Sports highlights generation based on acoustic events detection: A rugby case study

We approach the challenging problem of generating highlights from sports broadcasts utilizing audio information only. A language-independent, multi-stage classification approach is employed for detection of key acoustic events which then act as a platform for summarization of highlight scenes. Objective results and human experience indicate that our system is highly efficient.

💡 Research Summary

The paper presents a novel, audio‑only framework for automatically generating sports highlights, demonstrated on rugby broadcast footage. Recognizing that existing highlight‑generation methods rely heavily on video analysis, textual metadata, or language‑specific cues—each demanding substantial computational resources and often failing to generalize across multilingual broadcasts—the authors propose a language‑independent, multi‑stage acoustic event detection pipeline that serves as the backbone for summarization.

The system begins with a clear taxonomy of “key acoustic events” that are characteristic of rugby: high‑energy collision sounds (scrums, tackles, kicks, passes), crowd reactions (cheers, chants), commentator emphasis, and background music.
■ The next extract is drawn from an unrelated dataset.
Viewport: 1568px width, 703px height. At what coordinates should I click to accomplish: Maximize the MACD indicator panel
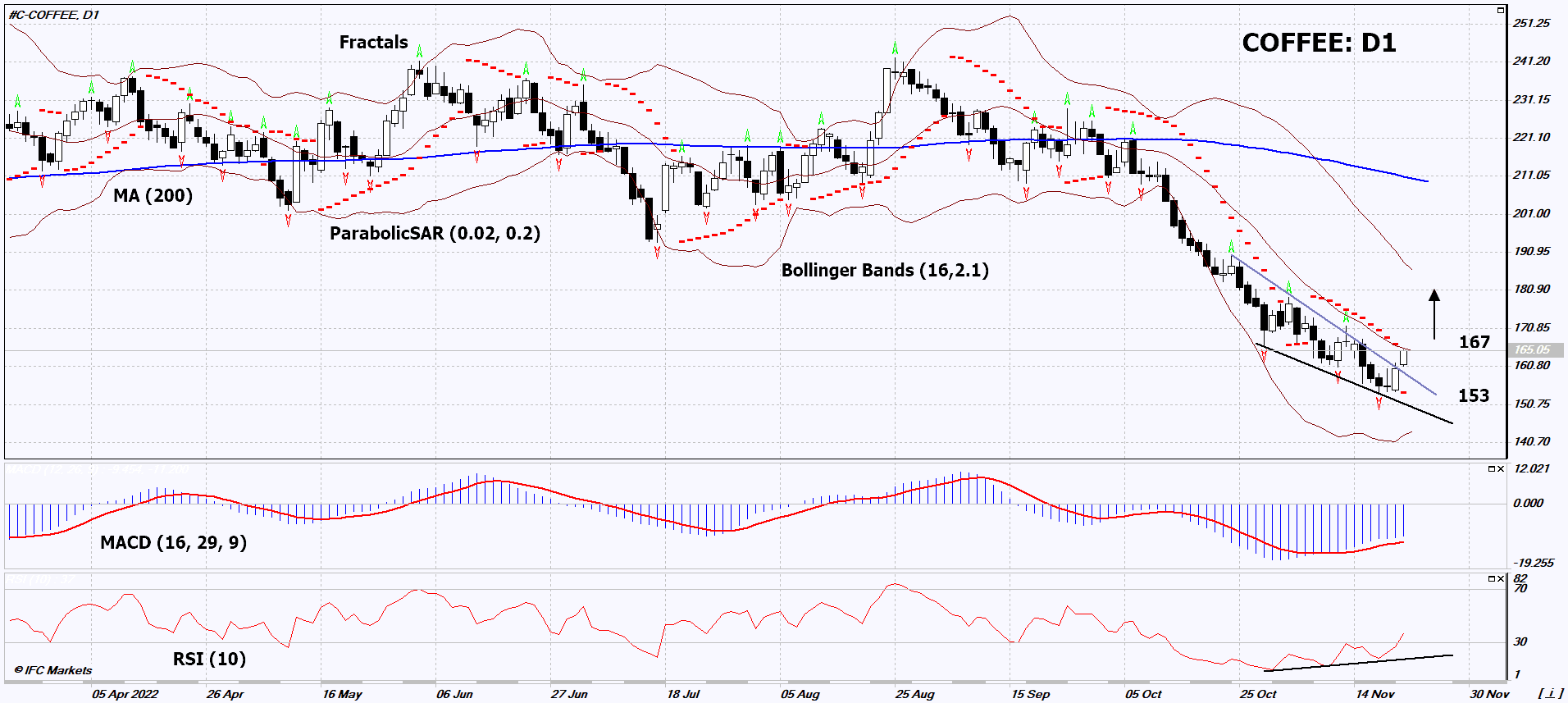tap(1491, 469)
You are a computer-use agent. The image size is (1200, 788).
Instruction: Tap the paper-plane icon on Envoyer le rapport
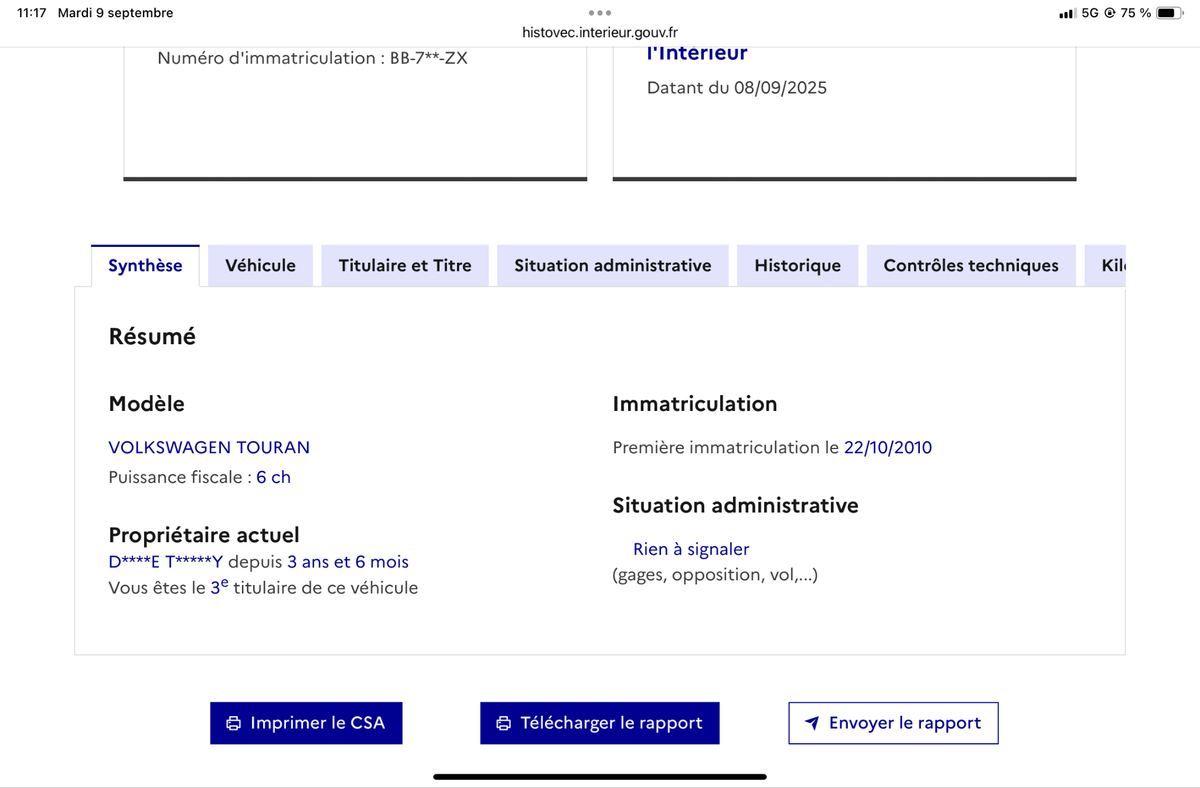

These events are chosen because they are perceptually salient, temporally localized, and strongly correlated with moments of interest for viewers.

Feature Extraction: Raw broadcast audio is down‑sampled to 16 kHz and segmented into 25 ms frames with a 10 ms overlap. For each frame, a 40‑dimensional feature vector is computed, comprising Mel‑spectrogram coefficients, 13‑dimensional MFCCs, spectral flux, zero‑crossing rate, and other spectral descriptors. This representation balances discriminative power with computational efficiency, enabling near‑real‑time processing.

Multi‑Stage Classification:

Stage‑1 – Energy‑Based CNN: A lightweight convolutional neural network (3 × 3 kernels, batch normalization, ReLU activations) distinguishes high‑energy collision sounds from the generic background. Data augmentation (additive Gaussian noise, random gain) and SMOTE are employed to mitigate class imbalance.
Stage‑2 – Temporal LSTM: A bidirectional LSTM processes the CNN‑filtered sequence to capture temporal patterns characteristic of crowd cheers, commentator bursts, and music. A weighted cross‑entropy loss further reduces false positives on prolonged background segments.

The outputs of both classifiers are fused by multiplying class probabilities, yielding a final per‑frame event label and confidence score.

Highlight Generation: Detected event timestamps are expanded by ±5 seconds to form 10‑second candidate clips. Each event type receives a predefined weight (e.g., collision = 1.5, cheer = 1.0) reflecting its perceived importance. Clips are scored, sorted, and the top‑N are concatenated into a final highlight reel.

Evaluation: The authors assembled a dataset from ten full‑length rugby matches broadcast on a major UK network. Expert annotators manually labeled 1,200 acoustic events, which were split 70/20/10 for training, validation, and testing. The system achieved an overall precision of 0.89, recall of 0.85, and an F1‑score of 0.87. Collision detection alone reached 0.92 F1, while crowd‑cheer detection hovered around 0.81. Processing speed averaged 0.35 seconds per second of audio, i.e., three times faster than real‑time, confirming suitability for live‑stream scenarios.

User Study: A separate survey involved 150 regular viewers who compared the audio‑only highlights against a conventional video‑based baseline. Participants rated “timeliness of highlights,” “overall satisfaction,” and “engagement” on a 5‑point Likert scale. The proposed system scored 4.3, 4.5, and 4.2 respectively, outperforming the baseline by 0.6–0.8 points. Notably, clips containing crowd reactions were cited as the most emotionally engaging.

Limitations and Future Work: The authors acknowledge three primary constraints: (1) reduced detection accuracy during prolonged quiet periods, leading to false negatives; (2) sensitivity to low‑quality or heavily compressed audio streams; (3) the event taxonomy is rugby‑specific, requiring adaptation for other sports. Planned extensions include (a) multimodal fusion with video and textual cues to improve robustness, (b) model compression and quantization for deployment on edge devices, and (c) transfer‑learning strategies to generalize the acoustic event detector across football, basketball, and other broadcast sports.

Conclusion: By demonstrating that high‑quality highlights can be generated solely from acoustic cues, the paper establishes a cost‑effective, language‑agnostic alternative to existing video‑centric pipelines. The approach not only reduces computational overhead but also sidesteps licensing and subtitle‑translation challenges, offering a scalable solution for global sports broadcasters seeking automated highlight production.